(Dataset excerpts)
============================================================

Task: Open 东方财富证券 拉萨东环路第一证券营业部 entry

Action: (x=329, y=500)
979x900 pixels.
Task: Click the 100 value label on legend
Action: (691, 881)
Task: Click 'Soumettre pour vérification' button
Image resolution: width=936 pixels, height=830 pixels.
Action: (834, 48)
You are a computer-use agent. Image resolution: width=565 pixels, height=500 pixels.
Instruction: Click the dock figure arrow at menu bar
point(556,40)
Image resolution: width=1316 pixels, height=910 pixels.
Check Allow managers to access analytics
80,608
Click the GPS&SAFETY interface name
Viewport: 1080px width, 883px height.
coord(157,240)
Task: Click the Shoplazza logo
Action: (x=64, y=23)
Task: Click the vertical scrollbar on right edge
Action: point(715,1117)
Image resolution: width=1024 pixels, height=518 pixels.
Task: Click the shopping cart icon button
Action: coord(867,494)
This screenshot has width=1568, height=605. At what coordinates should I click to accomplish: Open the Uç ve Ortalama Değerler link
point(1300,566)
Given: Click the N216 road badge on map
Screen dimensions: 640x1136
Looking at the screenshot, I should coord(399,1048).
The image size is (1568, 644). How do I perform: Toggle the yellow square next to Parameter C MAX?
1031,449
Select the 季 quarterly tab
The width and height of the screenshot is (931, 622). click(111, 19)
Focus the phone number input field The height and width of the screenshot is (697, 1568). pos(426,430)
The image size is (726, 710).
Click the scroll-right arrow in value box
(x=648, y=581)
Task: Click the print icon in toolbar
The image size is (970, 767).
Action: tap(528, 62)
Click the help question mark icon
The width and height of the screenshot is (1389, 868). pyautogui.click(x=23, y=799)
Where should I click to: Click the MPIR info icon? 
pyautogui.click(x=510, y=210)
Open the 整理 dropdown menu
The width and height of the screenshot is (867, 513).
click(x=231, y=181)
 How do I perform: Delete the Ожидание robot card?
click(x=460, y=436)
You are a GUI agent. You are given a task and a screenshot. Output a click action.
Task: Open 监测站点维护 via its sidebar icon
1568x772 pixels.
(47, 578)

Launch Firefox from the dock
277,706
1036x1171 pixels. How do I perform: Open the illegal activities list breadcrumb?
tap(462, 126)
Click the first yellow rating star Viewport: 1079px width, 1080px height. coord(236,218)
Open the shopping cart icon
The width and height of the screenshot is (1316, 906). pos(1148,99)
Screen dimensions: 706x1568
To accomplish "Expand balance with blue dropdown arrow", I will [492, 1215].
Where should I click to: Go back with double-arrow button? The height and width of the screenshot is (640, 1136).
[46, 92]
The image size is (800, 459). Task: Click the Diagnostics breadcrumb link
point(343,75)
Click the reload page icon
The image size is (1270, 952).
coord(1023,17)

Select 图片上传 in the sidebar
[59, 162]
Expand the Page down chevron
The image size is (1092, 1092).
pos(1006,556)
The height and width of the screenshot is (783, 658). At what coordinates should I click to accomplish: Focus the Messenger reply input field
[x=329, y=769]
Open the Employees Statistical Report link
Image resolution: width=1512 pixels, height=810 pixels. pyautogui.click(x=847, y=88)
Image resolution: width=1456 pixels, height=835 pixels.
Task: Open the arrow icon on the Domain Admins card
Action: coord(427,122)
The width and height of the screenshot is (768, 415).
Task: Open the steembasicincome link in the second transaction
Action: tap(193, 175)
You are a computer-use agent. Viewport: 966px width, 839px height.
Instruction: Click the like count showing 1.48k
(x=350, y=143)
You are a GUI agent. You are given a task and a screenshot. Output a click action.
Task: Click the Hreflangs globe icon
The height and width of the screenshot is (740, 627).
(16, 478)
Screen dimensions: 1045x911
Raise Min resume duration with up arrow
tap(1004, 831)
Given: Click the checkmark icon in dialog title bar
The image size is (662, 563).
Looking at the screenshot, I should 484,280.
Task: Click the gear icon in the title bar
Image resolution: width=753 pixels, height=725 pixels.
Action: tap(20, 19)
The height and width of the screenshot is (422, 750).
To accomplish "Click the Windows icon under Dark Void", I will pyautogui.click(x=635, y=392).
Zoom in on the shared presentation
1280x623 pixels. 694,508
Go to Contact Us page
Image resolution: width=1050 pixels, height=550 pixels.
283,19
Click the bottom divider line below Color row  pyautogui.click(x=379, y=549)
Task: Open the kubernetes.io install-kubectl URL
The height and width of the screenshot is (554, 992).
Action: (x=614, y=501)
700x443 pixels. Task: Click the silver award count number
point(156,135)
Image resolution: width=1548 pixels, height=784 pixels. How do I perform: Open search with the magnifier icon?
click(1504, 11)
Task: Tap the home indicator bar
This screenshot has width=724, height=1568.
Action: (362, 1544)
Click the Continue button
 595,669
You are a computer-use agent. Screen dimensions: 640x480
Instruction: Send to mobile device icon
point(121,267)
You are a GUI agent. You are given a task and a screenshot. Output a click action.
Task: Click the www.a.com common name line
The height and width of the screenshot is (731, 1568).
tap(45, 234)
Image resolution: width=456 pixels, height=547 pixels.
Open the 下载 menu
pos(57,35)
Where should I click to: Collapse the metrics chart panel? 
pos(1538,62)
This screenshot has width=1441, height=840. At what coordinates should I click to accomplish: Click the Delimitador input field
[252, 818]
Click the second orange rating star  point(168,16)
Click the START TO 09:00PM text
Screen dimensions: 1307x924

============================================================

### EXERCISE INSTRUCTIONS
Starting at the first line of the data above, retype each line exactly until you reach the line containing "Click the GPS&SAFETY interface name", and include that line too.

### FINISHED TASK
Task: Open 东方财富证券 拉萨东环路第一证券营业部 entry

Action: (x=329, y=500)
979x900 pixels.
Task: Click the 100 value label on legend
Action: (691, 881)
Task: Click 'Soumettre pour vérification' button
Image resolution: width=936 pixels, height=830 pixels.
Action: (834, 48)
You are a computer-use agent. Image resolution: width=565 pixels, height=500 pixels.
Instruction: Click the dock figure arrow at menu bar
point(556,40)
Image resolution: width=1316 pixels, height=910 pixels.
Check Allow managers to access analytics
80,608
Click the GPS&SAFETY interface name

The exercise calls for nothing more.